# What to work on
The answer must be the full listing, restated word for word.

***** Input material

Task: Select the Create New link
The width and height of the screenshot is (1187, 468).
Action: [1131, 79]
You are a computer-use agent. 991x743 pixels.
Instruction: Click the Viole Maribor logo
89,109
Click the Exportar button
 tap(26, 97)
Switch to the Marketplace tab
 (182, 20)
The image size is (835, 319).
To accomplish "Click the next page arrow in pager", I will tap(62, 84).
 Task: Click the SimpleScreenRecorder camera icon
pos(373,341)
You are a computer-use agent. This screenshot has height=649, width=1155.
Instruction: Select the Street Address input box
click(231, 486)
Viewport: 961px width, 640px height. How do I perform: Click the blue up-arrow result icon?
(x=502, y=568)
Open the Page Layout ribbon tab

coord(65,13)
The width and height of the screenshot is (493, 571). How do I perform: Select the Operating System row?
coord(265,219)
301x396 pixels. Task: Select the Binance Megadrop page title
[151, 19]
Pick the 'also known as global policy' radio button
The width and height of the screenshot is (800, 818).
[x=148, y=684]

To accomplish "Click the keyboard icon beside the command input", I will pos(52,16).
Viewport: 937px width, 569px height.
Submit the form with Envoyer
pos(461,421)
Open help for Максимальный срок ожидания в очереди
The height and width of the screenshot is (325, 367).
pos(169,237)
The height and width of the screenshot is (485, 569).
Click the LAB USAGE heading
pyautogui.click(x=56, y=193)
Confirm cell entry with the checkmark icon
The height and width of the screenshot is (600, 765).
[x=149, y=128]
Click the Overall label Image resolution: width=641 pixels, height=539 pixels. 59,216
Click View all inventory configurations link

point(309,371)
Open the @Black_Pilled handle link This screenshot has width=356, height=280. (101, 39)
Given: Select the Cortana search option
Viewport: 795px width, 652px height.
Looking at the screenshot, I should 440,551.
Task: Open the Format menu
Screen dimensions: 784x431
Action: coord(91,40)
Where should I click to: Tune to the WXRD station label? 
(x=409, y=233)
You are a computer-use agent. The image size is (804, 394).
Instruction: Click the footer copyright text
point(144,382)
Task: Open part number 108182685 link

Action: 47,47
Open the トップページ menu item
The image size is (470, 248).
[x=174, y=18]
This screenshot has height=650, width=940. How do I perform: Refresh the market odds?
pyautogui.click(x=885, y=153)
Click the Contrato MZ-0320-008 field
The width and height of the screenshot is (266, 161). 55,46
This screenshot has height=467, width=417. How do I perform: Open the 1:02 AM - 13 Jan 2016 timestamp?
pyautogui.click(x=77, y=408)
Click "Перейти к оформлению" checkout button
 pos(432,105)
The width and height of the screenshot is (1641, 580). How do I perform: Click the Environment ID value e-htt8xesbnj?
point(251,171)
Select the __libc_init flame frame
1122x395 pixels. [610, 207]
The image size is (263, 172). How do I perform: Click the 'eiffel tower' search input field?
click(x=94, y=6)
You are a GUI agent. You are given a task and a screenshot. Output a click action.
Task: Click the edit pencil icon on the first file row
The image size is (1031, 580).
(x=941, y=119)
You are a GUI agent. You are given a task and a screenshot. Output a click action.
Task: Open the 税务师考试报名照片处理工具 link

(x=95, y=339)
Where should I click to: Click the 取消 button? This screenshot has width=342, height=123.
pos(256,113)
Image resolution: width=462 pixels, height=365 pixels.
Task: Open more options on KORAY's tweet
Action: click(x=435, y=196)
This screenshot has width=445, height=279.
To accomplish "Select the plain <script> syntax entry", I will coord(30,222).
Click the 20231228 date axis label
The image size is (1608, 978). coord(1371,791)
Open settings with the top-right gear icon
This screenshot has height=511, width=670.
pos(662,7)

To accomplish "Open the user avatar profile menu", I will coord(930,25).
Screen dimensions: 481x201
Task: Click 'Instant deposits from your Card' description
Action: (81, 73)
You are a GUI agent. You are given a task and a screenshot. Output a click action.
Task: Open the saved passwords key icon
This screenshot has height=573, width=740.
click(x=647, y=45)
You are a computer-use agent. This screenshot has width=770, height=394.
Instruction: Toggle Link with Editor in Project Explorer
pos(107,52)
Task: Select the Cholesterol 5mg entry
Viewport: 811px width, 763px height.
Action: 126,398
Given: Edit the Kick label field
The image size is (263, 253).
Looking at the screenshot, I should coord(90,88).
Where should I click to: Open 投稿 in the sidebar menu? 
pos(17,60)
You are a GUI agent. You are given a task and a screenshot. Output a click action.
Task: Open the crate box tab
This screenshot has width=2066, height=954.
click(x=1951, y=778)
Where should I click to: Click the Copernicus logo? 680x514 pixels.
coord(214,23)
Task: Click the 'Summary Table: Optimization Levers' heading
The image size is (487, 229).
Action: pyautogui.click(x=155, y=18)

**********

# Result for this exercise
Task: Select the Create New link
The width and height of the screenshot is (1187, 468).
Action: [1131, 79]
You are a computer-use agent. 991x743 pixels.
Instruction: Click the Viole Maribor logo
89,109
Click the Exportar button
 tap(26, 97)
Switch to the Marketplace tab
 (182, 20)
The image size is (835, 319).
To accomplish "Click the next page arrow in pager", I will tap(62, 84).
 Task: Click the SimpleScreenRecorder camera icon
pos(373,341)
You are a computer-use agent. This screenshot has height=649, width=1155.
Instruction: Select the Street Address input box
click(231, 486)
Viewport: 961px width, 640px height. How do I perform: Click the blue up-arrow result icon?
(x=502, y=568)
Open the Page Layout ribbon tab

coord(65,13)
The width and height of the screenshot is (493, 571). How do I perform: Select the Operating System row?
coord(265,219)
301x396 pixels. Task: Select the Binance Megadrop page title
[151, 19]
Pick the 'also known as global policy' radio button
The width and height of the screenshot is (800, 818).
[x=148, y=684]

To accomplish "Click the keyboard icon beside the command input", I will pos(52,16).
Viewport: 937px width, 569px height.
Submit the form with Envoyer
pos(461,421)
Open help for Максимальный срок ожидания в очереди
The height and width of the screenshot is (325, 367).
pos(169,237)
The height and width of the screenshot is (485, 569).
Click the LAB USAGE heading
pyautogui.click(x=56, y=193)
Confirm cell entry with the checkmark icon
The height and width of the screenshot is (600, 765).
[x=149, y=128]
Click the Overall label Image resolution: width=641 pixels, height=539 pixels. 59,216
Click View all inventory configurations link

point(309,371)
Open the @Black_Pilled handle link This screenshot has width=356, height=280. (101, 39)
Given: Select the Cortana search option
Viewport: 795px width, 652px height.
Looking at the screenshot, I should 440,551.
Task: Open the Format menu
Screen dimensions: 784x431
Action: coord(91,40)
Where should I click to: Tune to the WXRD station label? 
(x=409, y=233)
You are a computer-use agent. The image size is (804, 394).
Instruction: Click the footer copyright text
point(144,382)
Task: Open part number 108182685 link

Action: 47,47
Open the トップページ menu item
The image size is (470, 248).
[x=174, y=18]
This screenshot has height=650, width=940. How do I perform: Refresh the market odds?
pyautogui.click(x=885, y=153)
Click the Contrato MZ-0320-008 field
The width and height of the screenshot is (266, 161). 55,46
This screenshot has height=467, width=417. How do I perform: Open the 1:02 AM - 13 Jan 2016 timestamp?
pyautogui.click(x=77, y=408)
Click "Перейти к оформлению" checkout button
 pos(432,105)
The width and height of the screenshot is (1641, 580). How do I perform: Click the Environment ID value e-htt8xesbnj?
point(251,171)
Select the __libc_init flame frame
1122x395 pixels. [610, 207]
The image size is (263, 172). How do I perform: Click the 'eiffel tower' search input field?
click(x=94, y=6)
You are a GUI agent. You are given a task and a screenshot. Output a click action.
Task: Click the edit pencil icon on the first file row
The image size is (1031, 580).
(x=941, y=119)
You are a GUI agent. You are given a task and a screenshot. Output a click action.
Task: Open the 税务师考试报名照片处理工具 link

(x=95, y=339)
Where should I click to: Click the 取消 button? This screenshot has width=342, height=123.
pos(256,113)
Image resolution: width=462 pixels, height=365 pixels.
Task: Open more options on KORAY's tweet
Action: click(x=435, y=196)
This screenshot has width=445, height=279.
To accomplish "Select the plain <script> syntax entry", I will coord(30,222).
Click the 20231228 date axis label
The image size is (1608, 978). coord(1371,791)
Open settings with the top-right gear icon
This screenshot has height=511, width=670.
pos(662,7)

To accomplish "Open the user avatar profile menu", I will coord(930,25).
Screen dimensions: 481x201
Task: Click 'Instant deposits from your Card' description
Action: (81, 73)
You are a GUI agent. You are given a task and a screenshot. Output a click action.
Task: Open the saved passwords key icon
This screenshot has height=573, width=740.
click(x=647, y=45)
You are a computer-use agent. This screenshot has width=770, height=394.
Instruction: Toggle Link with Editor in Project Explorer
pos(107,52)
Task: Select the Cholesterol 5mg entry
Viewport: 811px width, 763px height.
Action: 126,398
Given: Edit the Kick label field
The image size is (263, 253).
Looking at the screenshot, I should coord(90,88).
Where should I click to: Open 投稿 in the sidebar menu? 
pos(17,60)
You are a GUI agent. You are given a task and a screenshot. Output a click action.
Task: Open the crate box tab
This screenshot has width=2066, height=954.
click(x=1951, y=778)
Where should I click to: Click the Copernicus logo? 680x514 pixels.
coord(214,23)
Task: Click the 'Summary Table: Optimization Levers' heading
The image size is (487, 229).
Action: pyautogui.click(x=155, y=18)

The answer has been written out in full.